Reputation: 29
I have pandas dataframe that looks like this:
df = pd.DataFrame({'name': [0, 1, 2, 3], 'cards': [['A', 'B', 'C', 'D'],
['B', 'C', 'D', 'E'],
['E', 'F', 'G', 'H'],
['A', 'A', 'E', 'F']]})
name cards
0 ['A', 'B', 'C', 'D']
1 ['B', 'C', 'D', 'E']
2 ['E', 'F', 'G', 'H']
3 ['A', 'A', 'E', 'F']
And I'd like to create a matrix that looks like this:
name 0 1 2 3
name
0 4 3 0 1
1 3 4 1 1
2 0 1 4 2
3 1 1 2 4
Where the values are the number of items in common.
Any ideas?
Upvotes: 2
Views: 137
Reputation: 1335
By list comprehension and iterate through all pairs we can make the result:
import pandas as pd
df = pd.DataFrame({'name': [0, 1, 2, 3], 'cards': [['A', 'B', 'C', 'D'],
['B', 'C', 'D', 'E'],
['E', 'F', 'G', 'H'],
['A', 'A', 'E', 'F']]})
result=[[len(list(set(x) & set(y))) for x in df['cards']] for y in df['cards']]
print(result)
output :
[[4, 3, 0, 1], [3, 4, 1, 1], [0, 1, 4, 2], [1, 1, 2, 3]]

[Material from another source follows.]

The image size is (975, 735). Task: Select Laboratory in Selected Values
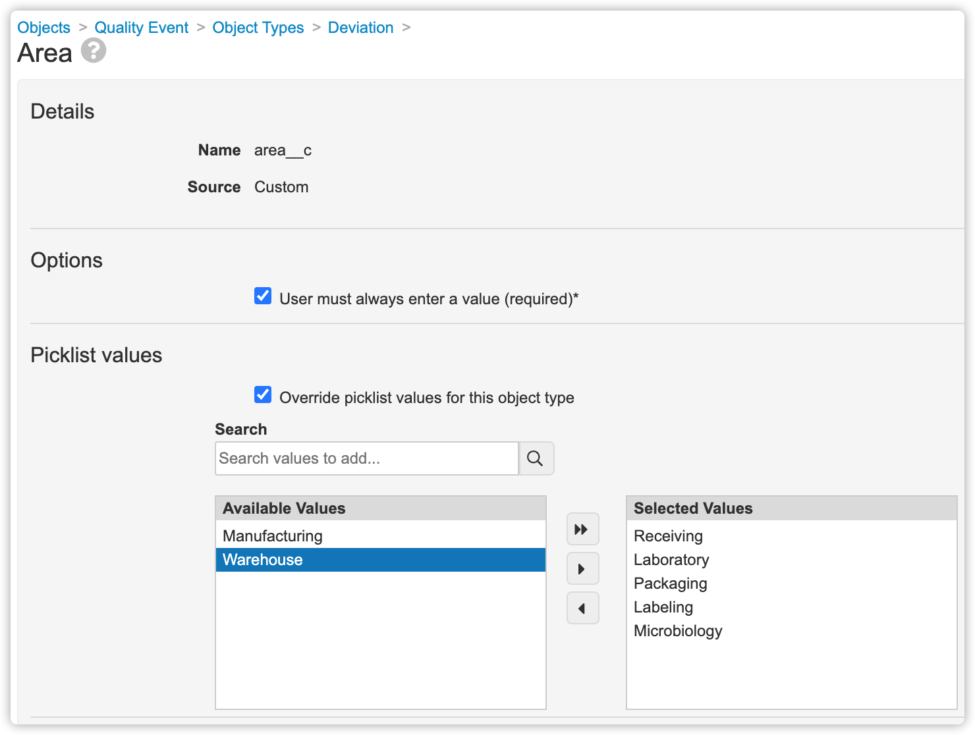tap(671, 560)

'&' is used to calculate intersection of two sets
This is exactly what you want:
import pandas as pd
df = pd.DataFrame({'name': [0, 1, 2, 3], 'cards': [['A', 'B', 'C', 'D'],
['B', 'C', 'D', 'E'],
['E', 'F', 'G', 'H'],
['A', 'A', 'E', 'F']]})
result=[[len(x)-max(len(set(y) - set(x)),len(set(x) - set(y))) for x in df['cards']] for y in df['cards']]
print(result)
output:
[[4, 3, 0, 1], [3, 4, 1, 1], [0, 1, 4, 2], [1, 1, 2, 4]]
Upvotes: 1
Reputation: 475
import pandas as pd
import numpy as np
df = pd.DataFrame([['A', 'B', 'C', 'D'],
['B', 'C', 'D', 'E'],
['E', 'F', 'G', 'H'],
['A', 'A', 'E', 'F']])
nrows = df.shape[0]
# Initialization
matrix = np.zeros((nrows,nrows),dtype= np.int64)
for i in range(0,nrows):
for j in range(0,nrows):
matrix[i,j] = sum(df.iloc[:,i] == df.iloc[:,j])
print(matrix)
[[4 1 0 0]
[1 4 0 0]
[0 0 4 0]
[0 0 0 4]]
Upvotes: 0
Reputation: 1475
Using .apply
method and lambda
we can directly get a dataframe
def func(df, j):
return pd.Series([len(set(i)&set(j)) for i in df.cards])
newdf = df.cards.apply(lambda x: func(df, x))
newdf
0 1 2 3
0 4 3 0 1
1 3 4 1 1
2 0 1 4 2
3 1 1 2 3
Upvotes: 1